Sallie Bingham, of the Louisville, Ky., media Binghams, published her first novel in 1961. Since then she's written a memoir, several novels, story collections and plays. Her latest book is Red Car.

You've enjoyed a rich, varied career, from your first novel to this latest short story collection, and your play, A Dangerous Personality, based on the life of the Russian theosophist Madame Blavatsky is opening in New York this year. How did you start out?

I was born and raised in Kentucky. Our family owned the local Courier-Journal, then sold it. I come from a family of writers—the boys were groomed for the newspaper business, but not the girls. When my father read something of mine, he said, “God, is it possible we could have another Emily Dickinson?” My parents were excited but apprehensive; in those days, girls could write, but only a little bit. In college at Radcliffe, I published a story, “Winter Term,” about boys and girls getting together and the miseries of this couple that didn't have any privacy. It created a real storm and scared me to death. It taught me how risky writing is.

How has your writing changed over the course of your career?

Society broke open by the early '70s, and you could talk about sexuality. I became deeply involved in the women's movement. I was interested in describing women fully and completely. I moved away from using male narrators and began writing in the voice of women and about what women were going through, for example, in the workplace.
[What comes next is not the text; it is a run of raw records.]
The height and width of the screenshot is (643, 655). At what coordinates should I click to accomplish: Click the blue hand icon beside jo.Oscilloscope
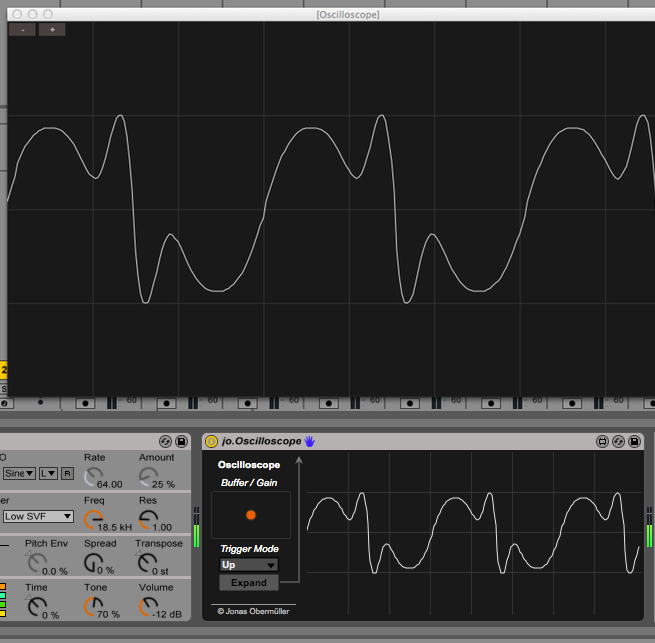(x=310, y=441)
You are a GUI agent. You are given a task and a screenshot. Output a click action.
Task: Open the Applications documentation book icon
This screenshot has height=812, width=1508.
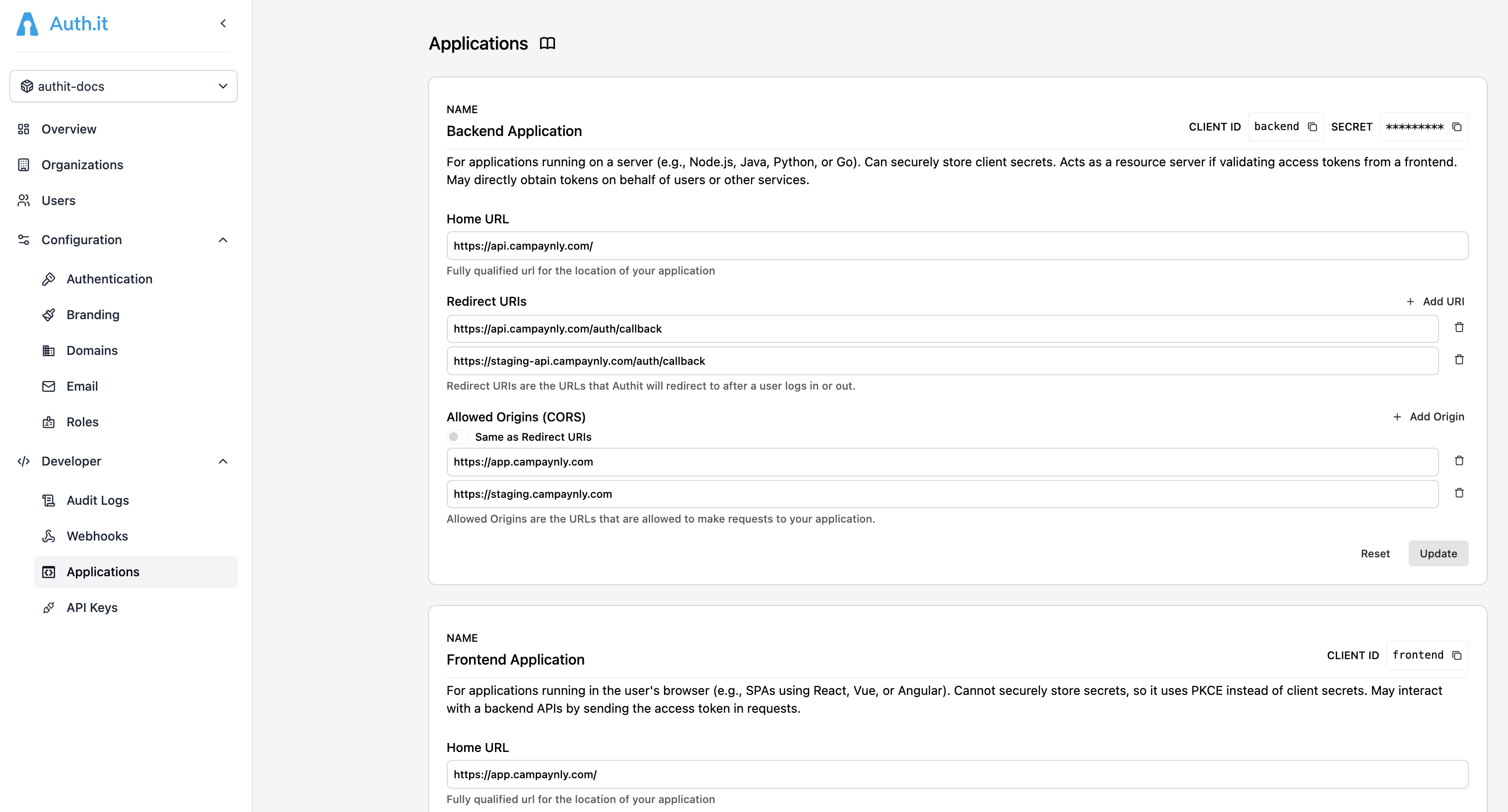click(547, 43)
And I am much more succinct: I read and write a lot of poetry, to narrow and hone. My work is denser and shorter now. Henry James is my prime influence—he is so brilliantly suggestive. That's my aim: to strike hard and fast or you have lost your reader.

You write in your story “A Gift for Burning” that artists are made “the tough way, the long way, the solitary way.” Has that been your experience?

Absolutely. I come from a lot of privilege, so I never had to live on money I make from my writing. But being a writer has made me live so much apart, and I've had to sacrifice things I love—such as skiing. I spend an enormous amount of time refining and drafting. And it's lonely, too. I'm writing three novellas now about the women in my family who were writers. My grandmother was a big influence on me: she struggled to raise seven children and she told me about what happens when a woman marries and loses control of her life. In my life, I raised three boys and lost track of the connections you need to publish. The emotional connection with children is so powerful. Now they're launched, and if a woman writer can only make it to this point without going under, she'll find herself.